What is needed here is an exact copy of all the entries below.

Stored records:
□ □ □ □

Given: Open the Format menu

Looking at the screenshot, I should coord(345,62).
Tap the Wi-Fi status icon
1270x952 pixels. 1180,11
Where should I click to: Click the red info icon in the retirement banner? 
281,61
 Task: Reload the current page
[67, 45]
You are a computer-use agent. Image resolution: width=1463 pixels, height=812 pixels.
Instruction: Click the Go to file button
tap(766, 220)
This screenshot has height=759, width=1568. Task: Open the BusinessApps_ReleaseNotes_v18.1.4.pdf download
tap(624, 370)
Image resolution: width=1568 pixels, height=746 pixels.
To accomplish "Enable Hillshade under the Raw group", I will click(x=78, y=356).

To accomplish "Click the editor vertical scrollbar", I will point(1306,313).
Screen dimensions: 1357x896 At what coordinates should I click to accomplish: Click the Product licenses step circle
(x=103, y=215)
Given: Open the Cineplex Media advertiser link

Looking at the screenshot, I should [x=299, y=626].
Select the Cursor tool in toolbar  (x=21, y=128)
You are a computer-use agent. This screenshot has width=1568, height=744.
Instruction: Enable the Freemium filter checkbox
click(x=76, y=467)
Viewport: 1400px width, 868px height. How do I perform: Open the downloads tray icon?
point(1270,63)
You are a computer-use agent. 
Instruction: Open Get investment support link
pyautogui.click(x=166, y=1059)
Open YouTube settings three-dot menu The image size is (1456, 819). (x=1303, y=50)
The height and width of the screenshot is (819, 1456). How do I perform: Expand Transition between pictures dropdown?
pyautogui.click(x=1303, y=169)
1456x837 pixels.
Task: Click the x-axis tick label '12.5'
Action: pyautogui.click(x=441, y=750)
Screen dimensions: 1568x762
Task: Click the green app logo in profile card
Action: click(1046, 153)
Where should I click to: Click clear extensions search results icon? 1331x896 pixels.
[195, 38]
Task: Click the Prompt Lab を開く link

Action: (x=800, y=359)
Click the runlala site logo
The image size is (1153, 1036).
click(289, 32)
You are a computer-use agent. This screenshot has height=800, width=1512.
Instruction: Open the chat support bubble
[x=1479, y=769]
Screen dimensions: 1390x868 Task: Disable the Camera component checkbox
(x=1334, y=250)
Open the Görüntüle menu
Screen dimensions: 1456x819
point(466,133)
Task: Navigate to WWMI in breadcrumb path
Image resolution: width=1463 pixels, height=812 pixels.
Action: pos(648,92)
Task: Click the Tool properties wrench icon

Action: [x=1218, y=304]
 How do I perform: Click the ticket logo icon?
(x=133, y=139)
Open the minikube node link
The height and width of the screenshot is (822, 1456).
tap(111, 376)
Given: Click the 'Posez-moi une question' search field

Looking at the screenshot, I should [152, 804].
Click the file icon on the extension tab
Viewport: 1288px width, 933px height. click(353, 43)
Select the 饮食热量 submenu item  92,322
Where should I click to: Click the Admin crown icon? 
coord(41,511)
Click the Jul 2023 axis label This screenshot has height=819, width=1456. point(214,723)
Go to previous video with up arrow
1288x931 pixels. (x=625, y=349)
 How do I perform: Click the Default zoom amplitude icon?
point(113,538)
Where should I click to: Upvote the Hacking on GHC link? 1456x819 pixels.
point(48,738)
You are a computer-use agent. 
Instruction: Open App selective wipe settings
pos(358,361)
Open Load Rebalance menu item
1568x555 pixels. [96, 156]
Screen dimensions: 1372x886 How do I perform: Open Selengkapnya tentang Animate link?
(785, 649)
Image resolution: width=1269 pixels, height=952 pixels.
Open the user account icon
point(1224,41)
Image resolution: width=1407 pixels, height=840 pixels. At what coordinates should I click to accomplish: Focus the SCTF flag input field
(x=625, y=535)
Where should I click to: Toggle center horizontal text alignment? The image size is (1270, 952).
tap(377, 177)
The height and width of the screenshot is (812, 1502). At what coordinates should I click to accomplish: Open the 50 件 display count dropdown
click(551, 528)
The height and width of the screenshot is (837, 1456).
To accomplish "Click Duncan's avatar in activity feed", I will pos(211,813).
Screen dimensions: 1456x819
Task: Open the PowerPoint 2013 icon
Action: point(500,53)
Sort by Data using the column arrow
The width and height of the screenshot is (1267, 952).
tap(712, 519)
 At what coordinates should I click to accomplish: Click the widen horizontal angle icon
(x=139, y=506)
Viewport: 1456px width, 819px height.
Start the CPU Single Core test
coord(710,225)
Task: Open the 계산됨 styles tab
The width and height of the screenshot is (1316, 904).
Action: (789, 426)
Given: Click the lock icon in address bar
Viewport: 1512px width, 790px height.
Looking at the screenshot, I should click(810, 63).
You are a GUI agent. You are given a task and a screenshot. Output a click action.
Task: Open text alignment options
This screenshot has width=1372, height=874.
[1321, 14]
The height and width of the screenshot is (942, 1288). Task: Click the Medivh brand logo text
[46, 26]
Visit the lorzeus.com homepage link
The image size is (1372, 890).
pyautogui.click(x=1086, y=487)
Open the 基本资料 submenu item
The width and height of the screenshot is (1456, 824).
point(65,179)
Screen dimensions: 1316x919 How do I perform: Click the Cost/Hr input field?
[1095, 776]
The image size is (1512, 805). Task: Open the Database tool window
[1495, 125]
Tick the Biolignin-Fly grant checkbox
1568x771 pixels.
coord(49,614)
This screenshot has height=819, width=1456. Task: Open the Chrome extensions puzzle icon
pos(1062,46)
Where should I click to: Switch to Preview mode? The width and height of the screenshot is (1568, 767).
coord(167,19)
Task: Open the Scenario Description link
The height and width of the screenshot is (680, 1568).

□ □ □ □

* Exercise output:
Given: Open the Format menu

Looking at the screenshot, I should coord(345,62).
Tap the Wi-Fi status icon
1270x952 pixels. 1180,11
Where should I click to: Click the red info icon in the retirement banner? 
281,61
 Task: Reload the current page
[67, 45]
You are a computer-use agent. Image resolution: width=1463 pixels, height=812 pixels.
Instruction: Click the Go to file button
tap(766, 220)
This screenshot has height=759, width=1568. Task: Open the BusinessApps_ReleaseNotes_v18.1.4.pdf download
tap(624, 370)
Image resolution: width=1568 pixels, height=746 pixels.
To accomplish "Enable Hillshade under the Raw group", I will click(x=78, y=356).

To accomplish "Click the editor vertical scrollbar", I will point(1306,313).
Screen dimensions: 1357x896 At what coordinates should I click to accomplish: Click the Product licenses step circle
(x=103, y=215)
Given: Open the Cineplex Media advertiser link

Looking at the screenshot, I should [x=299, y=626].
Select the Cursor tool in toolbar  (x=21, y=128)
You are a computer-use agent. This screenshot has width=1568, height=744.
Instruction: Enable the Freemium filter checkbox
click(x=76, y=467)
Viewport: 1400px width, 868px height. How do I perform: Open the downloads tray icon?
point(1270,63)
You are a computer-use agent. 
Instruction: Open Get investment support link
pyautogui.click(x=166, y=1059)
Open YouTube settings three-dot menu The image size is (1456, 819). (x=1303, y=50)
The height and width of the screenshot is (819, 1456). How do I perform: Expand Transition between pictures dropdown?
pyautogui.click(x=1303, y=169)
1456x837 pixels.
Task: Click the x-axis tick label '12.5'
Action: pyautogui.click(x=441, y=750)
Screen dimensions: 1568x762
Task: Click the green app logo in profile card
Action: click(1046, 153)
Where should I click to: Click clear extensions search results icon? 1331x896 pixels.
[195, 38]
Task: Click the Prompt Lab を開く link

Action: (x=800, y=359)
Click the runlala site logo
The image size is (1153, 1036).
click(289, 32)
You are a computer-use agent. This screenshot has height=800, width=1512.
Instruction: Open the chat support bubble
[x=1479, y=769]
Screen dimensions: 1390x868 Task: Disable the Camera component checkbox
(x=1334, y=250)
Open the Görüntüle menu
Screen dimensions: 1456x819
point(466,133)
Task: Navigate to WWMI in breadcrumb path
Image resolution: width=1463 pixels, height=812 pixels.
Action: pos(648,92)
Task: Click the Tool properties wrench icon

Action: [x=1218, y=304]
 How do I perform: Click the ticket logo icon?
(x=133, y=139)
Open the minikube node link
The height and width of the screenshot is (822, 1456).
tap(111, 376)
Given: Click the 'Posez-moi une question' search field

Looking at the screenshot, I should [152, 804].
Click the file icon on the extension tab
Viewport: 1288px width, 933px height. click(353, 43)
Select the 饮食热量 submenu item  92,322
Where should I click to: Click the Admin crown icon? 
coord(41,511)
Click the Jul 2023 axis label This screenshot has height=819, width=1456. point(214,723)
Go to previous video with up arrow
1288x931 pixels. (x=625, y=349)
 How do I perform: Click the Default zoom amplitude icon?
point(113,538)
Where should I click to: Upvote the Hacking on GHC link? 1456x819 pixels.
point(48,738)
You are a computer-use agent. 
Instruction: Open App selective wipe settings
pos(358,361)
Open Load Rebalance menu item
1568x555 pixels. [96, 156]
Screen dimensions: 1372x886 How do I perform: Open Selengkapnya tentang Animate link?
(785, 649)
Image resolution: width=1269 pixels, height=952 pixels.
Open the user account icon
point(1224,41)
Image resolution: width=1407 pixels, height=840 pixels. At what coordinates should I click to accomplish: Focus the SCTF flag input field
(x=625, y=535)
Where should I click to: Toggle center horizontal text alignment? The image size is (1270, 952).
tap(377, 177)
The height and width of the screenshot is (812, 1502). At what coordinates should I click to accomplish: Open the 50 件 display count dropdown
click(551, 528)
The height and width of the screenshot is (837, 1456).
To accomplish "Click Duncan's avatar in activity feed", I will pos(211,813).
Screen dimensions: 1456x819
Task: Open the PowerPoint 2013 icon
Action: point(500,53)
Sort by Data using the column arrow
The width and height of the screenshot is (1267, 952).
tap(712, 519)
 At what coordinates should I click to accomplish: Click the widen horizontal angle icon
(x=139, y=506)
Viewport: 1456px width, 819px height.
Start the CPU Single Core test
coord(710,225)
Task: Open the 계산됨 styles tab
The width and height of the screenshot is (1316, 904).
Action: (789, 426)
Given: Click the lock icon in address bar
Viewport: 1512px width, 790px height.
Looking at the screenshot, I should click(810, 63).
You are a GUI agent. You are given a task and a screenshot. Output a click action.
Task: Open text alignment options
This screenshot has width=1372, height=874.
[1321, 14]
The height and width of the screenshot is (942, 1288). Task: Click the Medivh brand logo text
[46, 26]
Visit the lorzeus.com homepage link
The image size is (1372, 890).
pyautogui.click(x=1086, y=487)
Open the 基本资料 submenu item
The width and height of the screenshot is (1456, 824).
point(65,179)
Screen dimensions: 1316x919 How do I perform: Click the Cost/Hr input field?
[1095, 776]
The image size is (1512, 805). Task: Open the Database tool window
[1495, 125]
Tick the Biolignin-Fly grant checkbox
1568x771 pixels.
coord(49,614)
This screenshot has height=819, width=1456. Task: Open the Chrome extensions puzzle icon
pos(1062,46)
Where should I click to: Switch to Preview mode? The width and height of the screenshot is (1568, 767).
coord(167,19)
Task: Open the Scenario Description link
The height and width of the screenshot is (680, 1568).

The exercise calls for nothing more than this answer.